(Stored data)
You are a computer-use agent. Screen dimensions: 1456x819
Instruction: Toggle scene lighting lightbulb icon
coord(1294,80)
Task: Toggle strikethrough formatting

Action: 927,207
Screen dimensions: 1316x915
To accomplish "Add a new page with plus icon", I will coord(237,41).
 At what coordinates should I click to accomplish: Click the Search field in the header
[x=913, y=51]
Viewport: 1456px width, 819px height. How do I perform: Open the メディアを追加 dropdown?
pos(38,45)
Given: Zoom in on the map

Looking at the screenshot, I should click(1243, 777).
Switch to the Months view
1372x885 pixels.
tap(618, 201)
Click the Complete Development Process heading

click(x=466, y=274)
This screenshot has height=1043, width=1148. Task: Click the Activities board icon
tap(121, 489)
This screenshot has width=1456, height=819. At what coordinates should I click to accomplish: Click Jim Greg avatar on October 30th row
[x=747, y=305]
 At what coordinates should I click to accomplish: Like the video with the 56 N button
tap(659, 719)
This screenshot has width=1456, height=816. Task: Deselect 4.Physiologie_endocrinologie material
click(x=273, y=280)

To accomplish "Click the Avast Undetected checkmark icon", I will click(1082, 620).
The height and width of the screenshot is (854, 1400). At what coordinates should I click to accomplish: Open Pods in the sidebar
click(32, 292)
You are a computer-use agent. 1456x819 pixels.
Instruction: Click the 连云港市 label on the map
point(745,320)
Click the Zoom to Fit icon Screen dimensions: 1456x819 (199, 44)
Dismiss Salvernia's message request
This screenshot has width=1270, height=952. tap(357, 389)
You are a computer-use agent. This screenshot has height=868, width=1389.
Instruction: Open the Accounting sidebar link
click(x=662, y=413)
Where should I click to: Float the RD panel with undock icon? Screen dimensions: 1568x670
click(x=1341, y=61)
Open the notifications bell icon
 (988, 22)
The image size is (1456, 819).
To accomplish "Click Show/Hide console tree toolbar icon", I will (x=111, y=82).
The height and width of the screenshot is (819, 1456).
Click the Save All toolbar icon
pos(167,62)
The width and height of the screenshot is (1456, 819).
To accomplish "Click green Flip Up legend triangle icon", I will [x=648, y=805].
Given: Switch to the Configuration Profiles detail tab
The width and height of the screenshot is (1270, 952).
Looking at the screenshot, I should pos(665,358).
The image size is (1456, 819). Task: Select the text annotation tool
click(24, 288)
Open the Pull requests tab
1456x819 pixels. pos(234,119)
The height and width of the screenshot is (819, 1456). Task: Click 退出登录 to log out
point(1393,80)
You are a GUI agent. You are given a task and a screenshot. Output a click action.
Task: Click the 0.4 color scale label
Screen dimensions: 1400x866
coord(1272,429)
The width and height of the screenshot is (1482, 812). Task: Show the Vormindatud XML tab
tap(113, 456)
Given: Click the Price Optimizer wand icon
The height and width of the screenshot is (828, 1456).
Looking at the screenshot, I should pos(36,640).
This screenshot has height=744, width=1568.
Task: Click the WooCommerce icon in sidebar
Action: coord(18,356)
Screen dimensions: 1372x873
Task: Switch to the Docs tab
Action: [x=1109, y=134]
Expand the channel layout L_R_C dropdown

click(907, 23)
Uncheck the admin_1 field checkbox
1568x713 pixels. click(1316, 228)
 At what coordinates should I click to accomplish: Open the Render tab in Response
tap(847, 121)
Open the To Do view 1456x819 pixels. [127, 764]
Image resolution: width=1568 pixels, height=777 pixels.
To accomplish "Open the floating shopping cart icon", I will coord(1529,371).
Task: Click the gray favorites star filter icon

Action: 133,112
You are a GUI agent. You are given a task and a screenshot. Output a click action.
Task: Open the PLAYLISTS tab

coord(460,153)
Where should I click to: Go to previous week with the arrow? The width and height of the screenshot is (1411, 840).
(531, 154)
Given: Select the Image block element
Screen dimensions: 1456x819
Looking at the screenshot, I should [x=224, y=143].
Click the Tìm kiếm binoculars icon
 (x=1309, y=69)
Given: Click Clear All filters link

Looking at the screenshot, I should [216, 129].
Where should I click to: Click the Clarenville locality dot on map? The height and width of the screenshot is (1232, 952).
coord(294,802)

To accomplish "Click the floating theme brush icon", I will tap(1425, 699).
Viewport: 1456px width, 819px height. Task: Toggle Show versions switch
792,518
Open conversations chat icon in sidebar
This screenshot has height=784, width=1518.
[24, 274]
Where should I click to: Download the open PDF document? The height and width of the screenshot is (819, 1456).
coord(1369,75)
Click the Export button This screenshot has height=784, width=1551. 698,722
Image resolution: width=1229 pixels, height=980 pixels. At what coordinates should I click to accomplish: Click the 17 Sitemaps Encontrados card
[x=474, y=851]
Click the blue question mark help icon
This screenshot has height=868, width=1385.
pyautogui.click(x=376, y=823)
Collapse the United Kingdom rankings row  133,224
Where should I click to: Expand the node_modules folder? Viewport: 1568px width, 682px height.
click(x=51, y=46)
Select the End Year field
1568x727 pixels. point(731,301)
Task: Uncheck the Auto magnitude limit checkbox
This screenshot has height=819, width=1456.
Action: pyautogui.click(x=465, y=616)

ABOUT THIS EXERCISE
Copy out the data above word for word, starting at its first line and ending with the line that contains "You are a computer-use agent. 1456x819".

RESPONSE TO THE EXERCISE
You are a computer-use agent. Screen dimensions: 1456x819
Instruction: Toggle scene lighting lightbulb icon
coord(1294,80)
Task: Toggle strikethrough formatting

Action: 927,207
Screen dimensions: 1316x915
To accomplish "Add a new page with plus icon", I will coord(237,41).
 At what coordinates should I click to accomplish: Click the Search field in the header
[x=913, y=51]
Viewport: 1456px width, 819px height. How do I perform: Open the メディアを追加 dropdown?
pos(38,45)
Given: Zoom in on the map

Looking at the screenshot, I should click(1243, 777).
Switch to the Months view
1372x885 pixels.
tap(618, 201)
Click the Complete Development Process heading

click(x=466, y=274)
This screenshot has height=1043, width=1148. Task: Click the Activities board icon
tap(121, 489)
This screenshot has width=1456, height=819. At what coordinates should I click to accomplish: Click Jim Greg avatar on October 30th row
[x=747, y=305]
 At what coordinates should I click to accomplish: Like the video with the 56 N button
tap(659, 719)
This screenshot has width=1456, height=816. Task: Deselect 4.Physiologie_endocrinologie material
click(x=273, y=280)

To accomplish "Click the Avast Undetected checkmark icon", I will click(1082, 620).
The height and width of the screenshot is (854, 1400). At what coordinates should I click to accomplish: Open Pods in the sidebar
click(32, 292)
You are a computer-use agent. 1456x819 pixels.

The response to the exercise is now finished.